Parmi les cas confirmés, 9 sont des infections à méningocoque B, un type qui nécessite souvent une hospitalisation. Les autorités sanitaires, dont l'agence UKHSA, s'attendent à une augmentation du nombre de cas, a déclaré le Dr Robin May, interrogé sur la BBC. Les infections sont en grande partie liées à la période de fréquentation d’un club populaire à Canterbury, Club Chemistry, qui a rapidement fermé ses portes suite à cette crise de santé publique.
Détails des cas : un bilan tragique
Cette épidémie a déjà coûté la vie à une élève de 18 ans et à un étudiant de 21 ans. Anjan Ghosh, directeur de la santé publique dans le Kent, a confirmé que des cas avaient été détectés dans plusieurs établissements d'enseignement, y compris des universités et des écoles locales. Certains cas, relatés par BFM TV, impliquent même des patients hospitalisés en France, ce qui amplifie les préoccupations croisées entre nations.
Gestion de l'épidémie : réponses sanitaires
En réaction, le ministère britannique de la Santé a initié des mesures de vaccination d’environ 5,000 étudiants de l'université du Kent. De plus, plus de 6,500 personnes ont reçu des traitements prophylactiques par antibiotiques pour endiguer la contagion.

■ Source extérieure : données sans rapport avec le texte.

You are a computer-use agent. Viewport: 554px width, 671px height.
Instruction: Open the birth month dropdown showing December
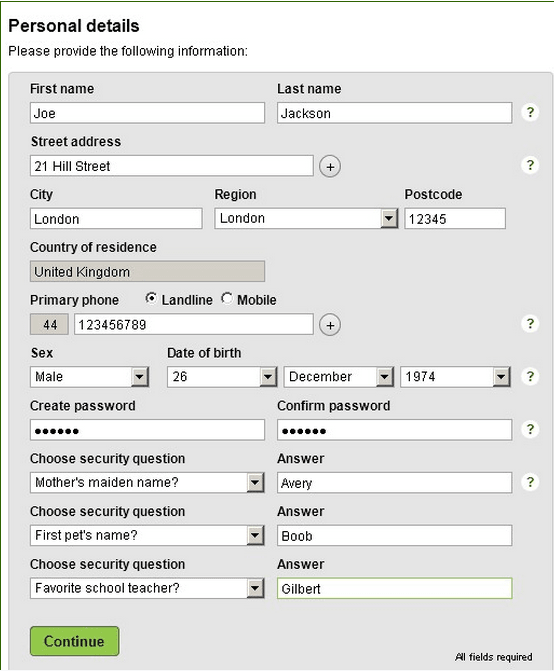tap(338, 377)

Ces efforts se sont accompagnés d'avertissements sur les symptômes à surveiller : forte fièvre, maux de tête intenses, vomissements, et plus encore.

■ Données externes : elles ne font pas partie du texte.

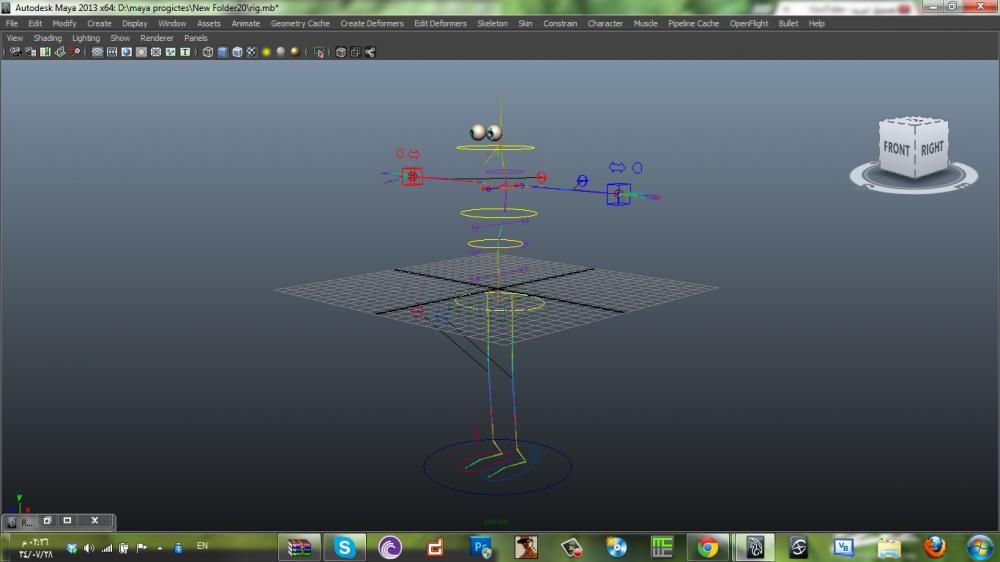Click the RIGHT face of the view cube
1000x562 pixels.
click(932, 148)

Le caractère "sans précédent" de cette épidémie a été souligné par plusieurs experts et autorités de santé, se basant sur la rapidité de la propagation et le nombre de cas, comparé aux statistiques des deux dernières décennies montrant une diminution générale des infections à méningocoques au Royaume-Uni.

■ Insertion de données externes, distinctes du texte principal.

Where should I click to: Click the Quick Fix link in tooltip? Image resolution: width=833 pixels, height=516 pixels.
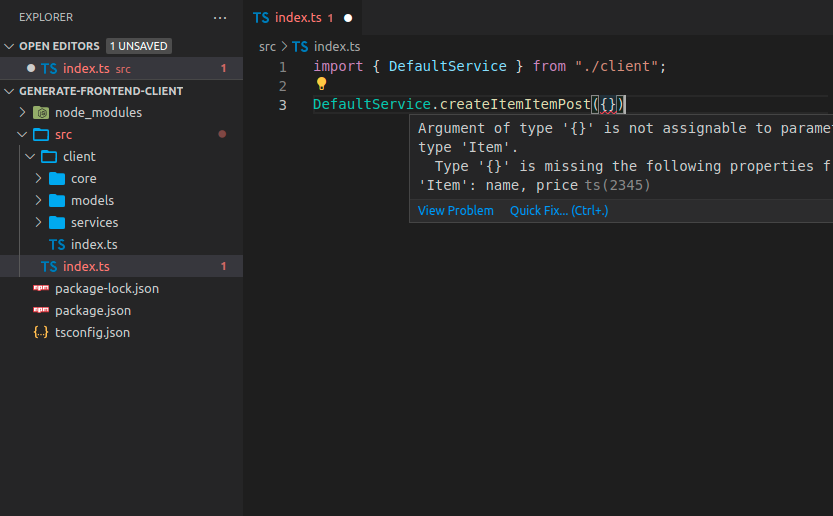point(558,211)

Risques et prévention : quel avenir ?
Le Centre de prévention et de contrôle des maladies de l'Union Européenne a évalué le risque pour la population générale comme étant très faible, mais a pris soin d'ajouter une mise en garde face à d'éventuels cas importés. Les autorités françaises, pour leur part, affirment suivre la situation de près.
Alors que le Royaume-Uni met en œuvre des mesures d'urgence, les discussions autour de la vaccination, de l'éducation et des enjeux communautaires se poursuivent, soulignant l'importance de rester vigilant contre cette maladie potentiellement mortelle.